The formal cause is to ask about the meaning of something: what is it? It defines the form of something in a utilitarian sense, such as skis that serve as a means of transport. The form is the formal cause because it is the form of something. The form of a ski is the formal cause of that ski, insofar as it determines it and makes it what it is. In this case, a ski and not a snowboard, just as the form of a snowflake is formal cause of that snowflake.
Formal cause refers to the specific form of the object in question; it is the specific form of the thing (object or person). For example, the form that a person takes when skiing is the formal cause of a “skier”.
The final cause is oriented to what it serves for, that is, it defines its purpose: our tendency to seek the glide or the skis that facilitate our mobility.
The purpose of any change is the final cause, what it seeks to achieve, that is, an end.
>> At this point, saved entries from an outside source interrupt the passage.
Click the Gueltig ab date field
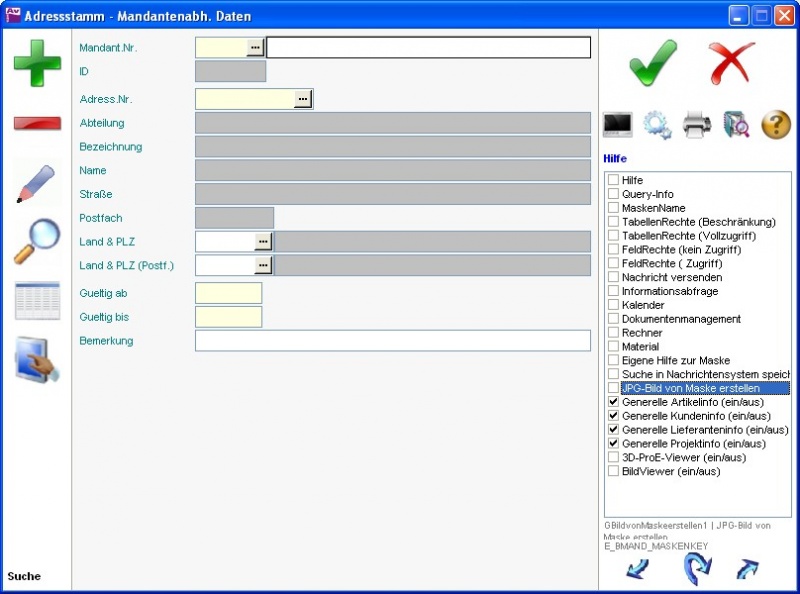 [228, 293]
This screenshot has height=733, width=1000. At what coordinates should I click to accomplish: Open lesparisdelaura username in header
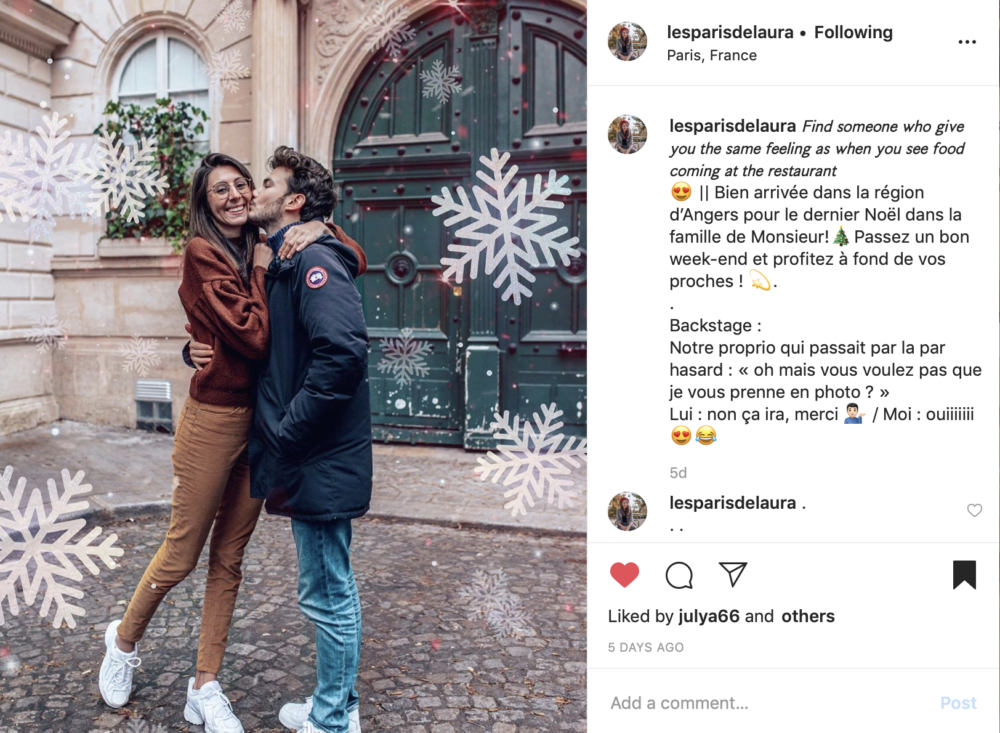click(730, 32)
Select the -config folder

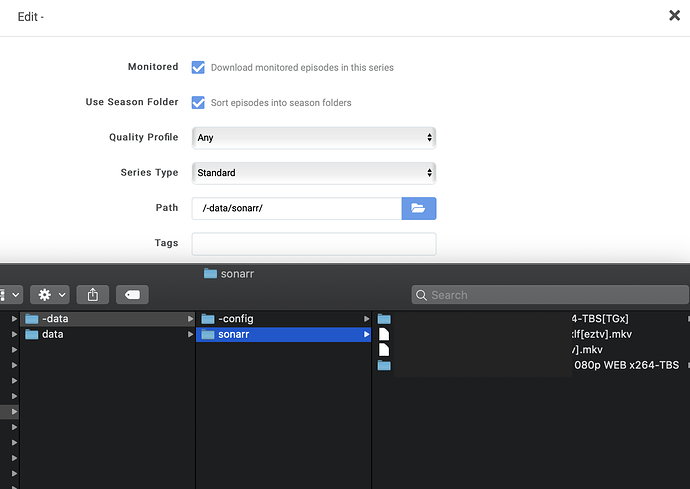point(235,319)
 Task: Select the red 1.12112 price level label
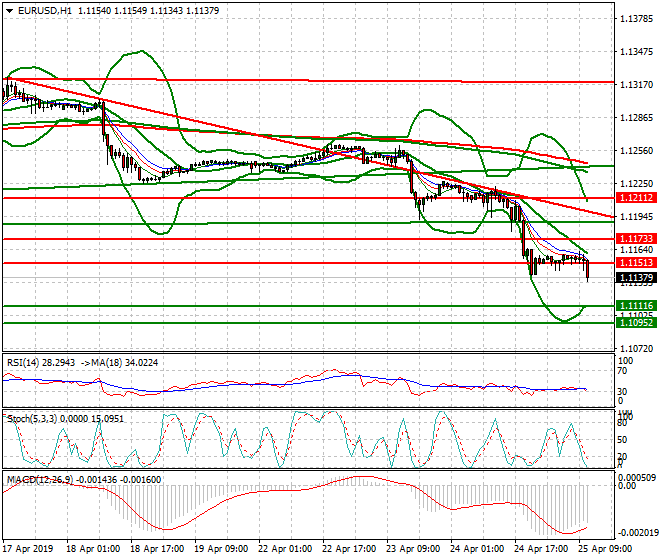tap(636, 198)
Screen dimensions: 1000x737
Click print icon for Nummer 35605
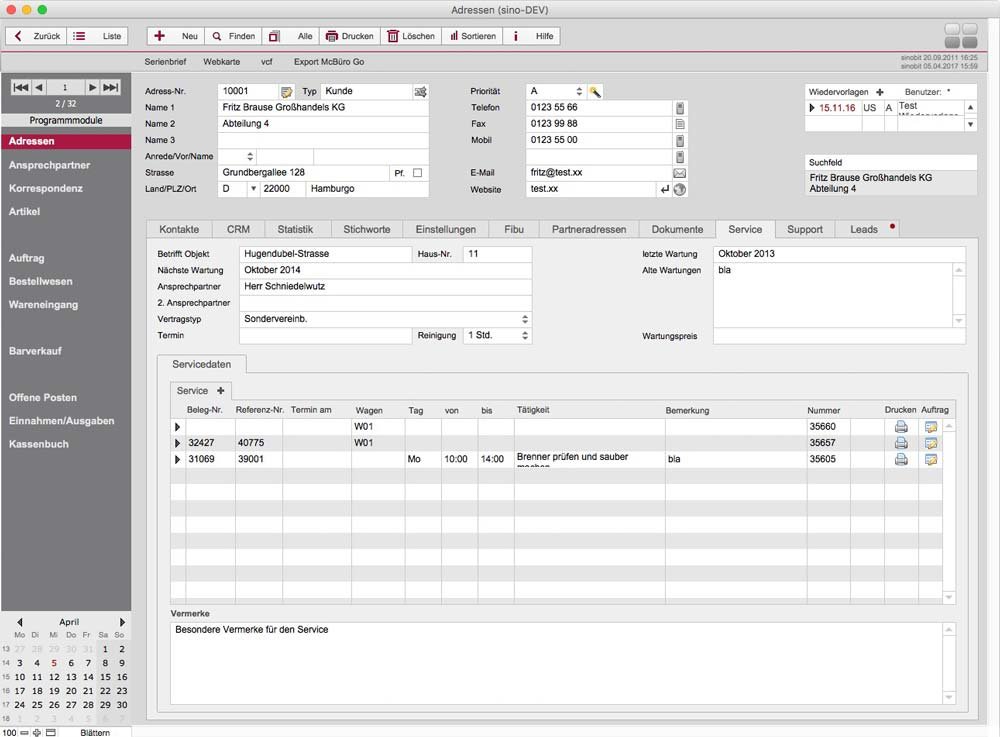point(901,460)
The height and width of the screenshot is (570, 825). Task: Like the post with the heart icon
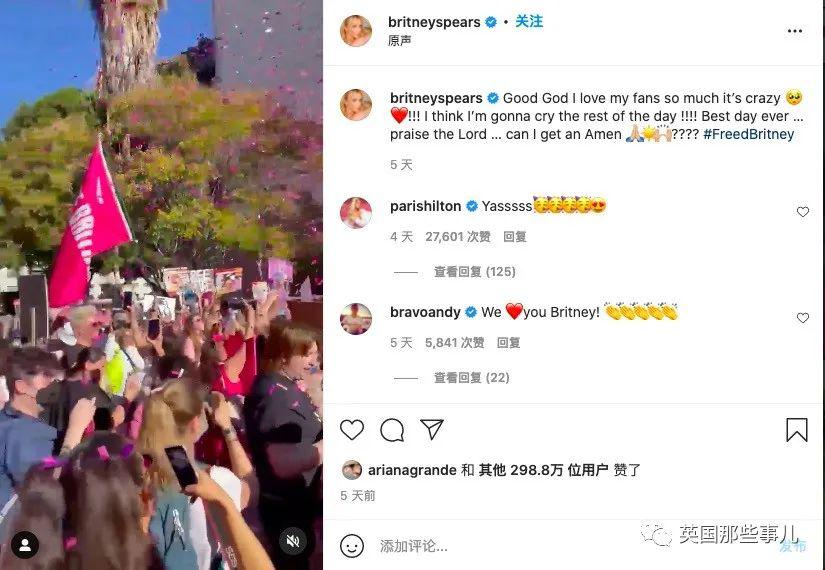click(351, 429)
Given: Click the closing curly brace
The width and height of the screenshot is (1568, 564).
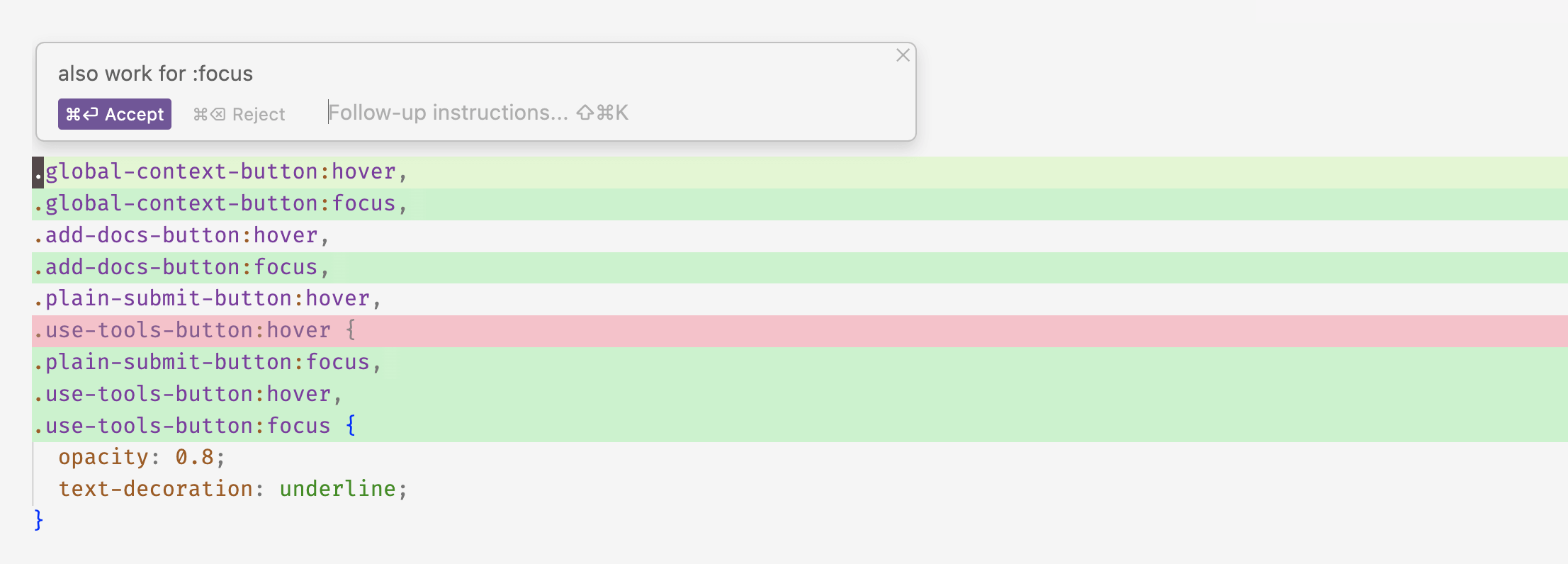Looking at the screenshot, I should (x=38, y=521).
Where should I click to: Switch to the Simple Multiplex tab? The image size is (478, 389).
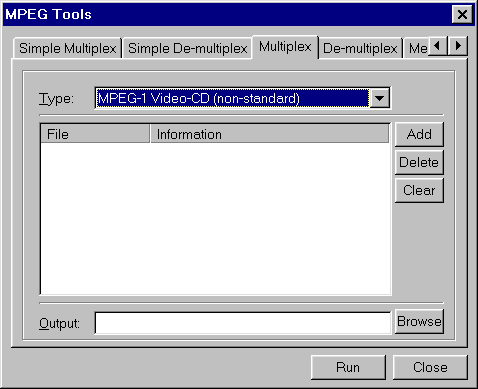68,49
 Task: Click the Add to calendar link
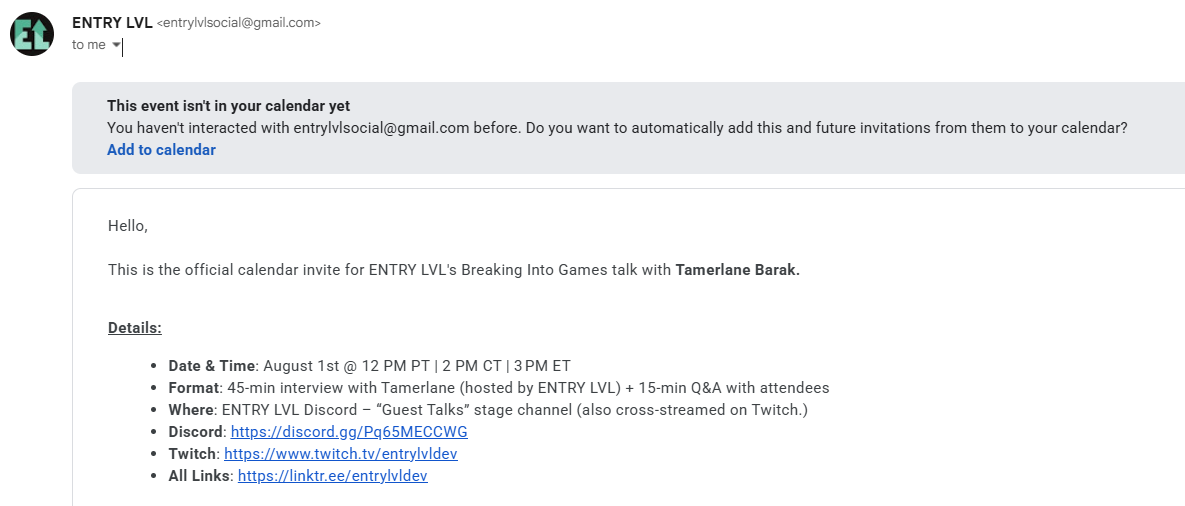click(x=162, y=150)
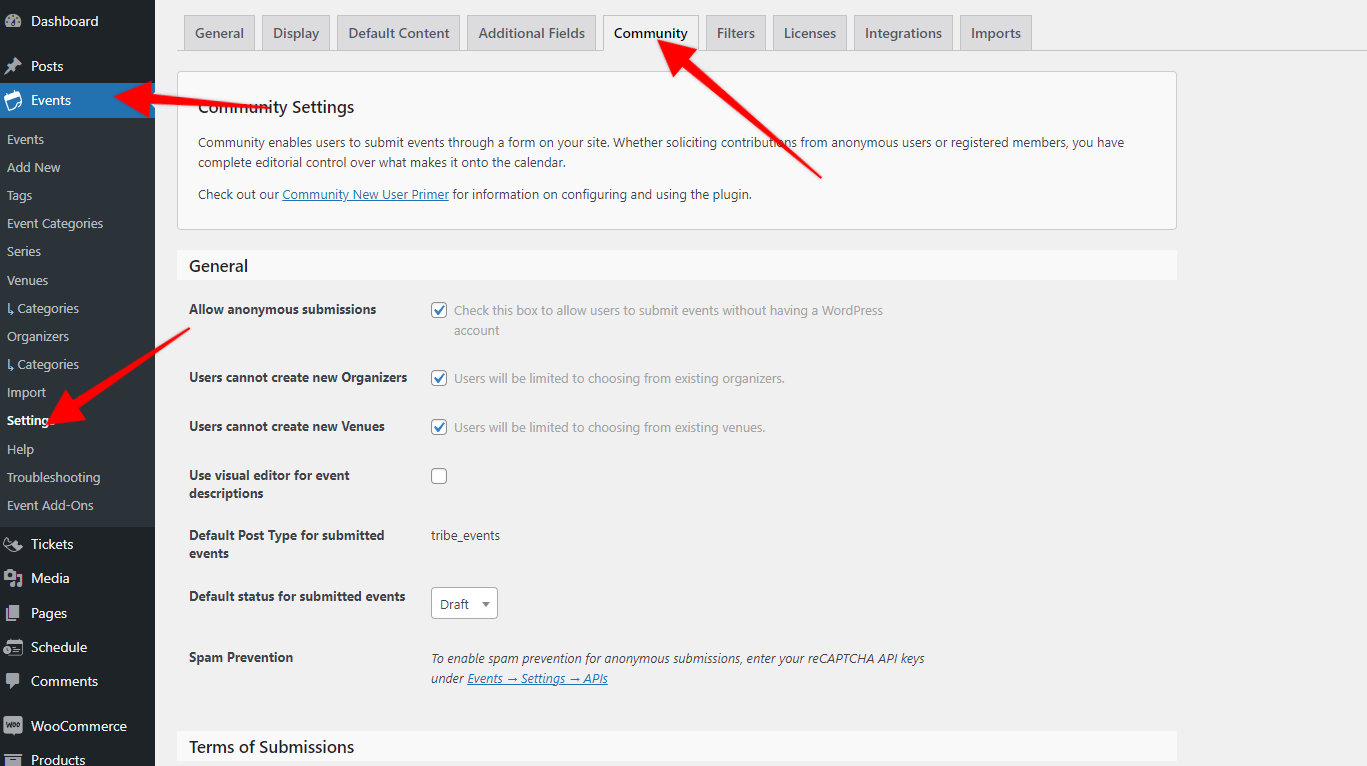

In the case of a beginner, what he seeks is to become a skier, and he seeks it precisely because it represents something good. By tending to perfection, it is considered a final cause which operates as a development, as a transformation.
Through the Aristotelian scheme of the four causes we aim to comprehend the essence of things, of all that is. In relation to this, we can conceive that, in skiing, the causes of change are the material (the skis we use); the formal (the appearance); the efficient (the technique we use); and the final (our purpose in skiing). This final cause would be the reason for the good, given that in skiing we seek eudaimonia, that is, the state of well-being, of happiness, of being well that good skiing produces in us.
In relation to snow, the formal cause lies in the form of the flake, and several flakes falling by gravity form a blanket of snow. The reason for the material cause is due to the microdroplets of water that come together and form the flake. In the efficient cause, the cold temperature freezes the water drops and man, by means of machines, transforms these flakes into a compact substance. The final cause is to allow for sliding by turning the snowpack into skiing slopes.
Regarding skis, their formal cause lies in their very shape, i.e., we identify a ski based on its shape. The material cause results from the material of which it is composed, such as plastic, metal, carbon fiber, etc. The efficient cause results from the skier because he de-forms it using its geometry, flexibility, elasticity, and torsion for his own benefit. Finally, the final cause is to allow sliding, changing directions, gripping on the ice, or braking.
With respect to skiing itself, a starting point for the existence of skiing is the experience of the sensible world. That experience is a movement (sliding) that, being considered an effect, as such, requires a cause because “from nothing, nothing results”. Therefore, what is moved presupposes a motor, that is, a first cause, since every effect depends on an efficient cause. The first cause of sensible skiing is gravity, as the senses show us that in sliding there are things that change. We define skiing as sensible because without friction there is no sensation of displacement.
As previously stated, gravity, as the primary cause, is responsible for generating movement, that is, the experience of change. However, it should be noted that not all changes can be experienced, but only some things that change
As a last example, we can cite snowboarding as the origin of carving skiing, which began the postmodern era of skiing. It is thanks to snowboard that skis became shorter and more radical in terms of side cuts. Traditional skiing is the cause of snowboarding, which in turn is the formal cause of carving skiing.